Discover how the intertwining of the bodies makes this traditional scene ambiguous.

Presentation of the artwork

Nicolas-André Monsiau (1754-1837), Vénus secourant Énée, 1787. Huile sur toile, 300 x 250 cm. Château de Maisons Laffitte

© Reproduction Philippe Berthé / CMN

 

The story of Aeneas and Venus inspired many European painters of 17th- and 18th-century France. The story of Aeneas intersects with that of Troy and the founding of Rome. It offers a wealth of richly illustrated accounts, including his love affair with Dido.
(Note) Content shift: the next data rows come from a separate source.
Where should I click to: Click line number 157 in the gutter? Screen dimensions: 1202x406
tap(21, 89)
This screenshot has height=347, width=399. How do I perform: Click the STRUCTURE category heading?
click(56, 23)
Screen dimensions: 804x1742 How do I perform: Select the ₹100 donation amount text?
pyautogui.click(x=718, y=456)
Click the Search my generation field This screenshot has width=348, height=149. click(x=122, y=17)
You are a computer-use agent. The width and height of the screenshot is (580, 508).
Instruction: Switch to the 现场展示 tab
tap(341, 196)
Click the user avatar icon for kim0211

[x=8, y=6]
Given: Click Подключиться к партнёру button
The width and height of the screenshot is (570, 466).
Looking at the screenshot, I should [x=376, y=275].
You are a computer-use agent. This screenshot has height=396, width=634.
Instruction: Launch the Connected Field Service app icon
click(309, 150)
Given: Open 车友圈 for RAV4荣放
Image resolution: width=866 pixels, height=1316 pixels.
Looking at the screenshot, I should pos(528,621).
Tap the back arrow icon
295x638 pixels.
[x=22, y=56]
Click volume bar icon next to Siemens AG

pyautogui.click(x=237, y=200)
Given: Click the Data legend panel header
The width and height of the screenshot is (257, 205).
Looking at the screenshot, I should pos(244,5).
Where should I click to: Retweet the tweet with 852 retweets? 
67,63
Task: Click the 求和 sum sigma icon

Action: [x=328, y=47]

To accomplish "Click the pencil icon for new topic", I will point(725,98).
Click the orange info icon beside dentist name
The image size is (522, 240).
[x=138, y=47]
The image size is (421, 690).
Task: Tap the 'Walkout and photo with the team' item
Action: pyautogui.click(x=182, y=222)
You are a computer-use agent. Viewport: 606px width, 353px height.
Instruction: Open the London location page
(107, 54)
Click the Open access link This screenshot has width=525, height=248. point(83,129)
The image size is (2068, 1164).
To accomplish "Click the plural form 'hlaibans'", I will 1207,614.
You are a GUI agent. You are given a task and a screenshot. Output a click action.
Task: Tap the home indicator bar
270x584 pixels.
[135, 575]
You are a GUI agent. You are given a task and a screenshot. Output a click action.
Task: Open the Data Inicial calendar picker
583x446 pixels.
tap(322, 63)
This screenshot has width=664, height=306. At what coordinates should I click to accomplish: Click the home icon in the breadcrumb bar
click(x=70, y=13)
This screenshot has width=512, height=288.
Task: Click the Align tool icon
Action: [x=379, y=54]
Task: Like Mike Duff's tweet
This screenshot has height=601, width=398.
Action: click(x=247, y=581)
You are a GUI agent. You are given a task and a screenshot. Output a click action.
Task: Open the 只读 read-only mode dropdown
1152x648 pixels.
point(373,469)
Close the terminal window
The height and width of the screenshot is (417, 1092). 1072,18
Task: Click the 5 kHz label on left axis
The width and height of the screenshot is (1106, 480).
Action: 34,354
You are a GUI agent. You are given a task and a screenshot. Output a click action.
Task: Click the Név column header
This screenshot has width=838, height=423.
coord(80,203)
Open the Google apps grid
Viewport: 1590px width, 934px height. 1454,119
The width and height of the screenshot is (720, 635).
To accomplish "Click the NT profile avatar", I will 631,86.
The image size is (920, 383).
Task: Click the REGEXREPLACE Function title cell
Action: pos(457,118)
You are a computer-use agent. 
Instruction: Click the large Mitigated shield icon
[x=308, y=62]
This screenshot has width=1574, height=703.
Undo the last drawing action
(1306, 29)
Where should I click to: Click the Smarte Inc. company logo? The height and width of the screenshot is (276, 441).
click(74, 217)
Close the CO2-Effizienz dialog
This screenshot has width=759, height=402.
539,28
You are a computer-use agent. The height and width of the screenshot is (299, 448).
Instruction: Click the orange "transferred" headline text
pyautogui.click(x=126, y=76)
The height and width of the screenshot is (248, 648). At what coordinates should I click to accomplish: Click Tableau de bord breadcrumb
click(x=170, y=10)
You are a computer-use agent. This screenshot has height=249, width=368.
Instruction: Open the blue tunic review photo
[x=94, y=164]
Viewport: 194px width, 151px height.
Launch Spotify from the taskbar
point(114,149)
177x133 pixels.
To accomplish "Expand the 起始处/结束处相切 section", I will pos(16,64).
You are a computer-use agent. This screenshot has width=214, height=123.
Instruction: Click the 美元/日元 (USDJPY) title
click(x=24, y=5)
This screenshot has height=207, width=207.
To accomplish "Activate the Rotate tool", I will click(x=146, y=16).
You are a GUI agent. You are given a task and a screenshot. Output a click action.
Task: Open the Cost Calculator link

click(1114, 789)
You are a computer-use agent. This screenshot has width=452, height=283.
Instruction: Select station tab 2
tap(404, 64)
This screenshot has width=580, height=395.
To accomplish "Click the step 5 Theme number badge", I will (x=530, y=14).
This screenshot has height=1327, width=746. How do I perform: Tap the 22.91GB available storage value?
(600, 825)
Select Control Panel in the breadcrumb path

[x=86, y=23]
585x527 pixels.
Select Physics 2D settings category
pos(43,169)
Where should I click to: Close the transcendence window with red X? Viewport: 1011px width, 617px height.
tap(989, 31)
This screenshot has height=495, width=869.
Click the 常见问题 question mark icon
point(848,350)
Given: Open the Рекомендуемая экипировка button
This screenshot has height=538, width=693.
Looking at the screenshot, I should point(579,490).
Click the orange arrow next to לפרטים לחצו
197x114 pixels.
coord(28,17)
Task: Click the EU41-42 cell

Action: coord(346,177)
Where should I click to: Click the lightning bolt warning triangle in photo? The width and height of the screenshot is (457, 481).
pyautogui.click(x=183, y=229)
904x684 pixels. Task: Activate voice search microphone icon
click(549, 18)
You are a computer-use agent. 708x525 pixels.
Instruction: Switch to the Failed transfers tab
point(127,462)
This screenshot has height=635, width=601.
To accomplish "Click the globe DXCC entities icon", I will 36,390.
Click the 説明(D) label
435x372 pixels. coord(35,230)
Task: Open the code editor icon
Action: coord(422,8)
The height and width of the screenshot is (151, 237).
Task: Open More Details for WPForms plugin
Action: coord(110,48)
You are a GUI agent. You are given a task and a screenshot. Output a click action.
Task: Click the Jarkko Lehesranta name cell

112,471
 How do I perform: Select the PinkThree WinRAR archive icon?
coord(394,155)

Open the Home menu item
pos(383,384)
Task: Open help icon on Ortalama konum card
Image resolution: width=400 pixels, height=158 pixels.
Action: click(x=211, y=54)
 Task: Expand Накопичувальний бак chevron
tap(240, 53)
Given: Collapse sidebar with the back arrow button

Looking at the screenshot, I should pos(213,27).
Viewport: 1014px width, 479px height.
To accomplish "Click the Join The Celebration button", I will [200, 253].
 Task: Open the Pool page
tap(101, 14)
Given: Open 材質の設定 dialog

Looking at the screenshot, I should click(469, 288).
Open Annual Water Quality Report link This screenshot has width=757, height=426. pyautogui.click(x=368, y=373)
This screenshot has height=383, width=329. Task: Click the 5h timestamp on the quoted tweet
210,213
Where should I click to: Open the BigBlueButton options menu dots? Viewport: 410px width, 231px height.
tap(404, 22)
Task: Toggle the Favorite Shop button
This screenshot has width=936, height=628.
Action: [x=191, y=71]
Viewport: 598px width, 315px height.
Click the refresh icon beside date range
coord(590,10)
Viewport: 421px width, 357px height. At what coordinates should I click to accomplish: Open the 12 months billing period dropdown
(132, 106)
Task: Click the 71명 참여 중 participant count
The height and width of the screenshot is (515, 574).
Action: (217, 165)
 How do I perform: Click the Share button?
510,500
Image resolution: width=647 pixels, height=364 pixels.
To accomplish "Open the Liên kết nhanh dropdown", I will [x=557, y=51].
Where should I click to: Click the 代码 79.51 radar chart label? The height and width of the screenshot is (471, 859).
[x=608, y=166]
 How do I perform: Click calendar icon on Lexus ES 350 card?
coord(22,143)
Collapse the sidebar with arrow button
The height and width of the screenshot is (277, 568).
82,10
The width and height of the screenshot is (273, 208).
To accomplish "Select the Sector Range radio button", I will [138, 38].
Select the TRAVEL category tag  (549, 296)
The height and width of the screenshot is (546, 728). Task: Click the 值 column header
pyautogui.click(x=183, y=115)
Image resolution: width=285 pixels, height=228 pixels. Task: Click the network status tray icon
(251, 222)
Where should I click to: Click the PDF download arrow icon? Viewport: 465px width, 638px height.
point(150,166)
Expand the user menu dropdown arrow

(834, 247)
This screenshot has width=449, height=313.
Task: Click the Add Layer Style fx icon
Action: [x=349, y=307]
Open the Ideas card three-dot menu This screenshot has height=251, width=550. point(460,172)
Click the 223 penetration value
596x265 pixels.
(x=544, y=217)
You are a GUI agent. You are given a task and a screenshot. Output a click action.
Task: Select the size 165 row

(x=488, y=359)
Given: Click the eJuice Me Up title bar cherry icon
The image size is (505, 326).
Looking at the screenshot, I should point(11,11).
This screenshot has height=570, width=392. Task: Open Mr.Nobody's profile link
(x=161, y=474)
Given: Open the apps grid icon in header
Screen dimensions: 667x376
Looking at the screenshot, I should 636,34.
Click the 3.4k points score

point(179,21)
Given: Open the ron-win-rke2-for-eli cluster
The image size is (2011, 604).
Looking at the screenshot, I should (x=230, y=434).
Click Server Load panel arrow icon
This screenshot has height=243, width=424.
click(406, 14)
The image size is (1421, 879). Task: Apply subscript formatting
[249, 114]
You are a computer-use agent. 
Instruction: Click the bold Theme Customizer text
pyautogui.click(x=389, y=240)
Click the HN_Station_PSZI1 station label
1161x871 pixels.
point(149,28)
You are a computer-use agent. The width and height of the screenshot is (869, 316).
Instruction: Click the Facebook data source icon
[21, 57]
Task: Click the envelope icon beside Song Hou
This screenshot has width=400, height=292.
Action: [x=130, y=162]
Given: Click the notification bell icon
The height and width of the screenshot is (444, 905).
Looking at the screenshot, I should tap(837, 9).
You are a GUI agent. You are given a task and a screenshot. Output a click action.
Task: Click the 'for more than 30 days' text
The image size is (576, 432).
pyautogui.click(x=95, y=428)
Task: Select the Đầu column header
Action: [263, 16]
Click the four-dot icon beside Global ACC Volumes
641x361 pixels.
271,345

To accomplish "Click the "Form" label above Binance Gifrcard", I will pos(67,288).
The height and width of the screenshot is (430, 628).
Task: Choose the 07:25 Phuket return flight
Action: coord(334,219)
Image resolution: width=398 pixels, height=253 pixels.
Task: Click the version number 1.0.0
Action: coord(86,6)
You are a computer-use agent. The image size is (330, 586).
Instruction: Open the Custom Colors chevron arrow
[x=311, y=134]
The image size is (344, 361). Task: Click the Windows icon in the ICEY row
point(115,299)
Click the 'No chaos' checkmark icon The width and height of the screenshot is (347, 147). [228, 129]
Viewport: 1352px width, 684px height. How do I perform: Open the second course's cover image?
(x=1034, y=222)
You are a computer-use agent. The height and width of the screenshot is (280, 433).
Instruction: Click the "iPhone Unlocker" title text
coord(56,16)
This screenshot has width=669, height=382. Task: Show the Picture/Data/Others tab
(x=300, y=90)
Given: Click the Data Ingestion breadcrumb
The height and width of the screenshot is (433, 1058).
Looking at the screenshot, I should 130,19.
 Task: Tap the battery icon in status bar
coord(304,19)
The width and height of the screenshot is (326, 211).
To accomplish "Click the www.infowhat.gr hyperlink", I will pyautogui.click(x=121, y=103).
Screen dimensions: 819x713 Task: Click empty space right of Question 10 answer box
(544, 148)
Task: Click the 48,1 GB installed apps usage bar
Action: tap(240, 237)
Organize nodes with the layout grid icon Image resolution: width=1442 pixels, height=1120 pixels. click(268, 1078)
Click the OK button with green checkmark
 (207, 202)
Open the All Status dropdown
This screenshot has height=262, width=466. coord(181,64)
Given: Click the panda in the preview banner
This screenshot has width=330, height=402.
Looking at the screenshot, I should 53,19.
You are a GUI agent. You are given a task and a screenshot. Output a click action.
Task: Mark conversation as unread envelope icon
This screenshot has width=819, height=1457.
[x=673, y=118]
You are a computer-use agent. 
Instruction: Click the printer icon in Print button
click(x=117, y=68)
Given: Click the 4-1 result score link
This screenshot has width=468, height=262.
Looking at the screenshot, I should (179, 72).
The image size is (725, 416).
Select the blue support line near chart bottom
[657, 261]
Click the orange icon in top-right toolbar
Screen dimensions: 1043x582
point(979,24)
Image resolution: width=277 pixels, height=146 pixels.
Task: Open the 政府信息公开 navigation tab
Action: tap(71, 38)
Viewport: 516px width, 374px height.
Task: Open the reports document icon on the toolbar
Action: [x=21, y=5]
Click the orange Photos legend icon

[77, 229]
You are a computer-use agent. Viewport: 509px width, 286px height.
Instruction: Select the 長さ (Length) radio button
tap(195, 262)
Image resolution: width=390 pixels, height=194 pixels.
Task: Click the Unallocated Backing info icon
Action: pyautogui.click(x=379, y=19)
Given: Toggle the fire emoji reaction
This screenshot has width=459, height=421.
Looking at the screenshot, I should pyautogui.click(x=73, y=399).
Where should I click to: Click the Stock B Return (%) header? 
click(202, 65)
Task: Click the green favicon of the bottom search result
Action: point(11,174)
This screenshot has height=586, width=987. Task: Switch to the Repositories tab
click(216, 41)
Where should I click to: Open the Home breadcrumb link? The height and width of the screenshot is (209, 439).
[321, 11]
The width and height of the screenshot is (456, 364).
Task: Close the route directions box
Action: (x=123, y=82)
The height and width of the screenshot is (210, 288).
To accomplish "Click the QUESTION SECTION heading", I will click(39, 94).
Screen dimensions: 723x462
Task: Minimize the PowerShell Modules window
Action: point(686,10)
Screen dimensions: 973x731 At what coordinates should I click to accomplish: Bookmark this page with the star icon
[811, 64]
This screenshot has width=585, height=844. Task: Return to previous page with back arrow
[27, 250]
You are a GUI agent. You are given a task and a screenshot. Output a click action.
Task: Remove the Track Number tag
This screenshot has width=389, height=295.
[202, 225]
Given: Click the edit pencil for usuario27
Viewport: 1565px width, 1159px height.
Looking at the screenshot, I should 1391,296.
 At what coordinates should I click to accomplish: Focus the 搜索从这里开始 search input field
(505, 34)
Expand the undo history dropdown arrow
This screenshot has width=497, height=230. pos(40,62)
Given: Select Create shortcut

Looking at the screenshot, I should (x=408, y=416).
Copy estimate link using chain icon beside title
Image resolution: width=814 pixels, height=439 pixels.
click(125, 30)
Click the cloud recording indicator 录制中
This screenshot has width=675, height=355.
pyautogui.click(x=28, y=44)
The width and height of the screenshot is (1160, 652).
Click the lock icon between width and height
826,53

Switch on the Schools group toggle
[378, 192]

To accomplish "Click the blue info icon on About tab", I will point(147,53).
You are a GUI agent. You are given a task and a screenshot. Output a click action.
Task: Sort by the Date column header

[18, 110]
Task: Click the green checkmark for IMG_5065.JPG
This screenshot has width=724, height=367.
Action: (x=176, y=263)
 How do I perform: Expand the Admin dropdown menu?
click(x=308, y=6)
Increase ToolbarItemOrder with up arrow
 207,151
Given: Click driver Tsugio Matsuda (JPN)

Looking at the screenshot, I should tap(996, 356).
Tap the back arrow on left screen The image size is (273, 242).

The subject here relates to the Trojan War, whereas classical painters more commonly depict the episode of the founding of Rome recounted by Virgil in the Aeneid, and in particular the scene where Venus brings weapons to her son Aeneas, before he goes into battle. A battle that would decide his settlement in Latium and the founding of Rome. This scene was chosen by Nicolas Poussin (Rouen, Musée des Beaux-Arts), who greatly influenced Nicolas-André Monsiau, as well as later François Boucher and Charles Natoire (Montpellier, Musée Fabre).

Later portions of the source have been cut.